Extracted data>

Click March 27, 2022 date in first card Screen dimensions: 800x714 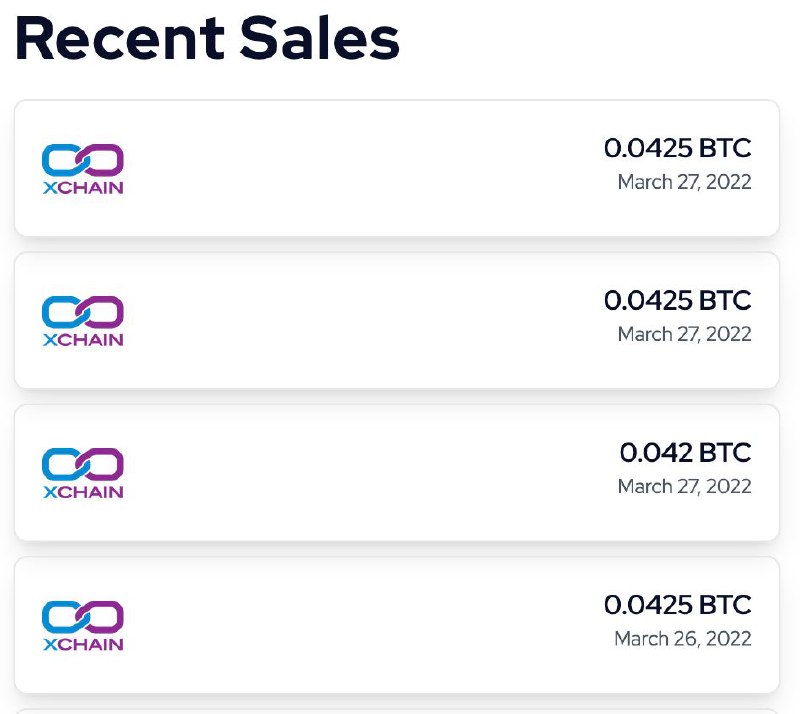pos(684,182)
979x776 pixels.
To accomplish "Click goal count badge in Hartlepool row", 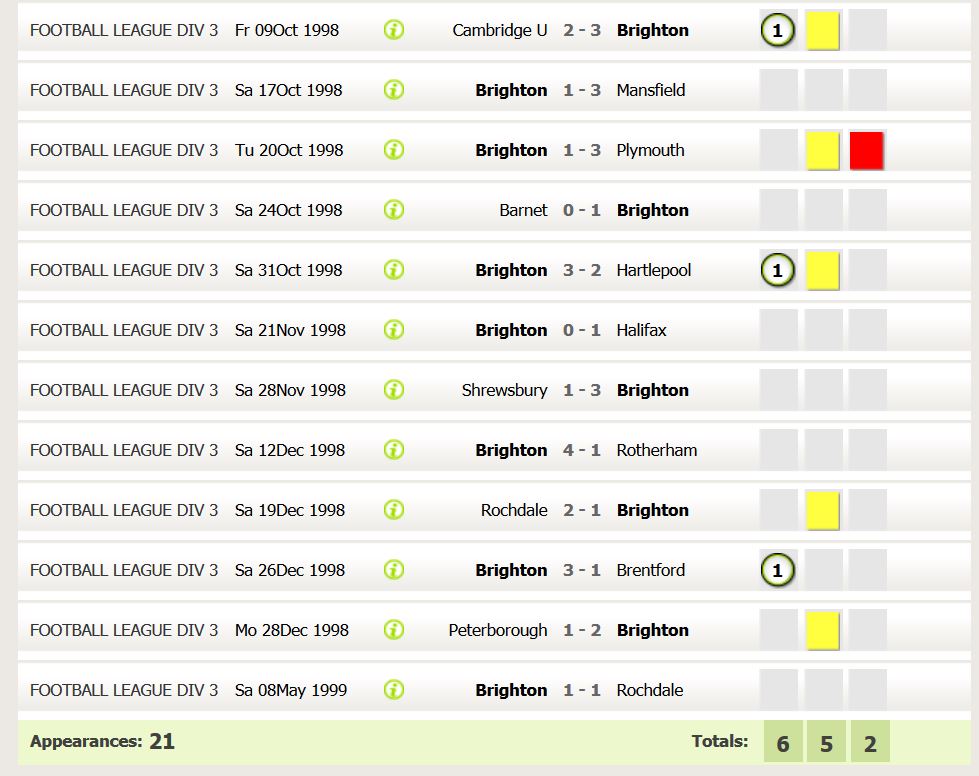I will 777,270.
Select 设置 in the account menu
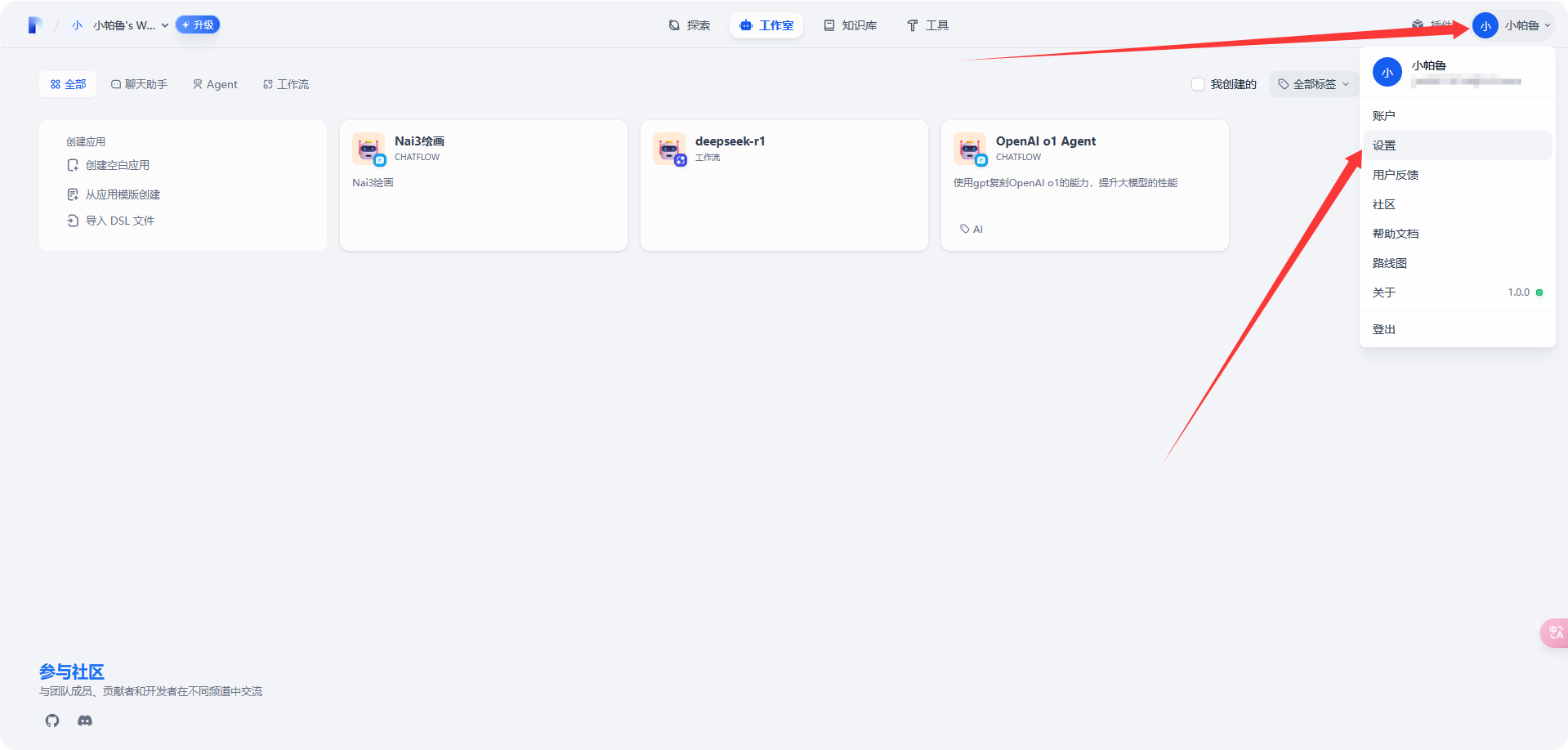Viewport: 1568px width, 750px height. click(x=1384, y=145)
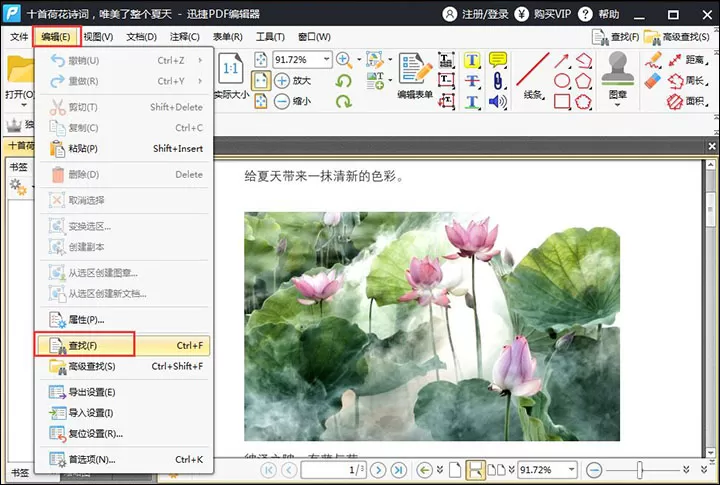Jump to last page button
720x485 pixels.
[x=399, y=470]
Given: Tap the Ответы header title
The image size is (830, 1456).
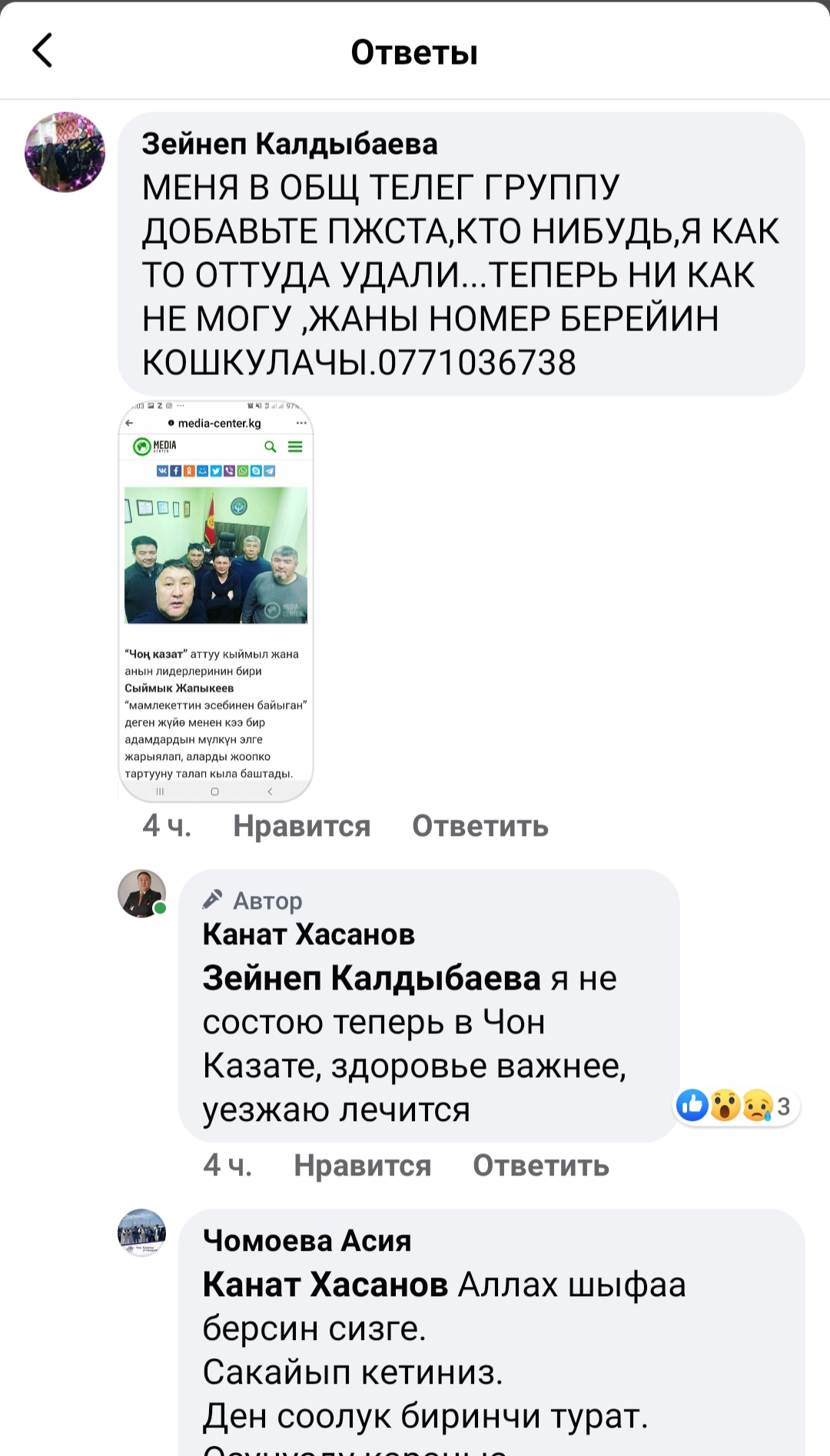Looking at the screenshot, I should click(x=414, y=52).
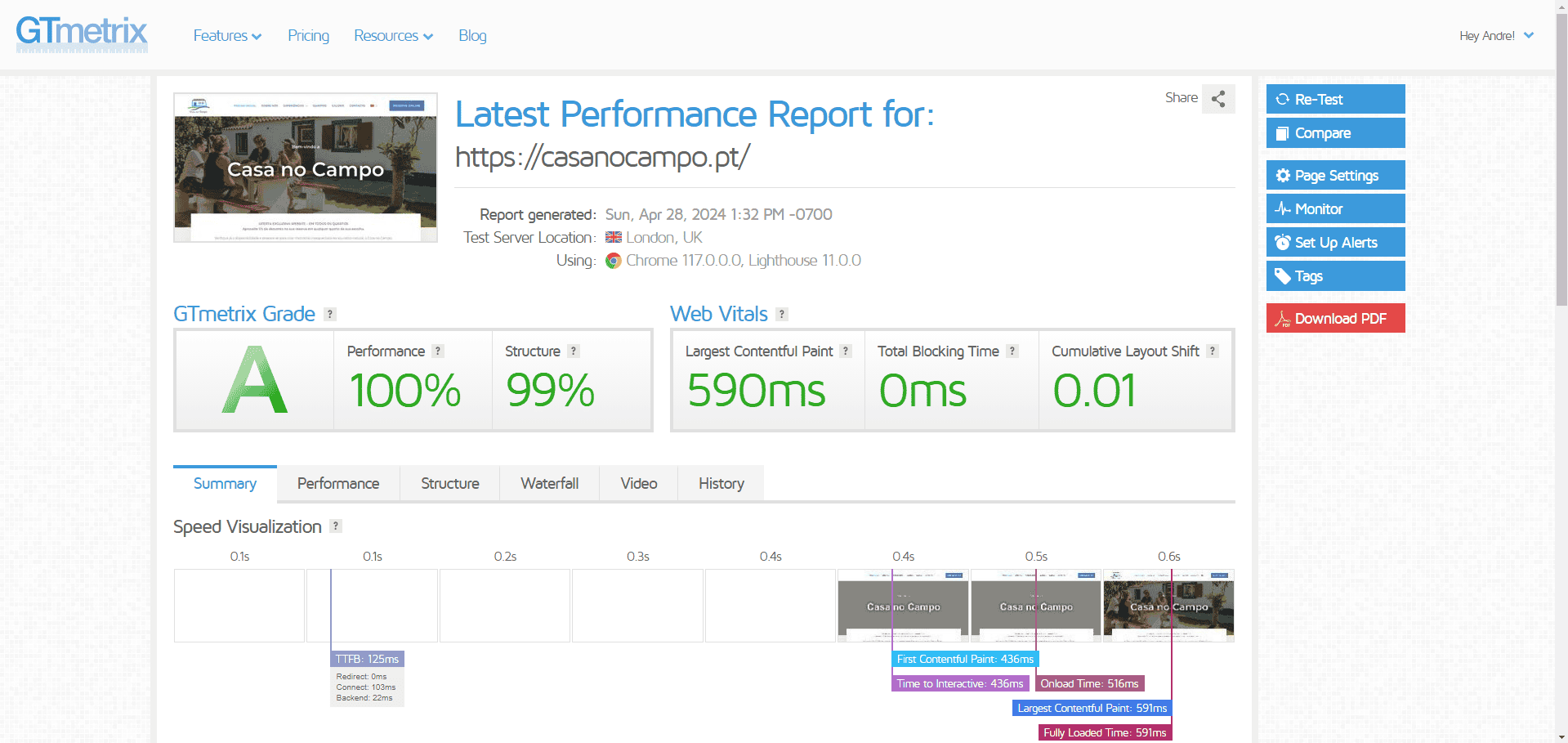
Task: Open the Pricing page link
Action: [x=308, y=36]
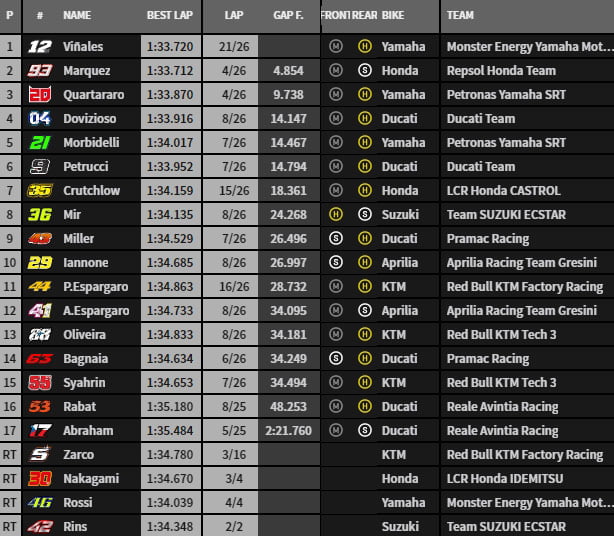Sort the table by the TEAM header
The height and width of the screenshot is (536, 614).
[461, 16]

Exercise description>
Copy the entries above exactly from the line with "Select 设置 in the account menu" down to their last line, both ends included. Do not copy any pictures.

Solution for this task>
Select 设置 in the account menu
Viewport: 1568px width, 750px height. click(x=1384, y=145)
Jump to last page button
720x485 pixels.
[x=399, y=470]
Given: Tap the Ответы header title
The image size is (830, 1456).
Looking at the screenshot, I should click(x=414, y=52).
Task: Open the Pricing page link
Action: [x=308, y=36]
Sort the table by the TEAM header
The height and width of the screenshot is (536, 614).
[461, 16]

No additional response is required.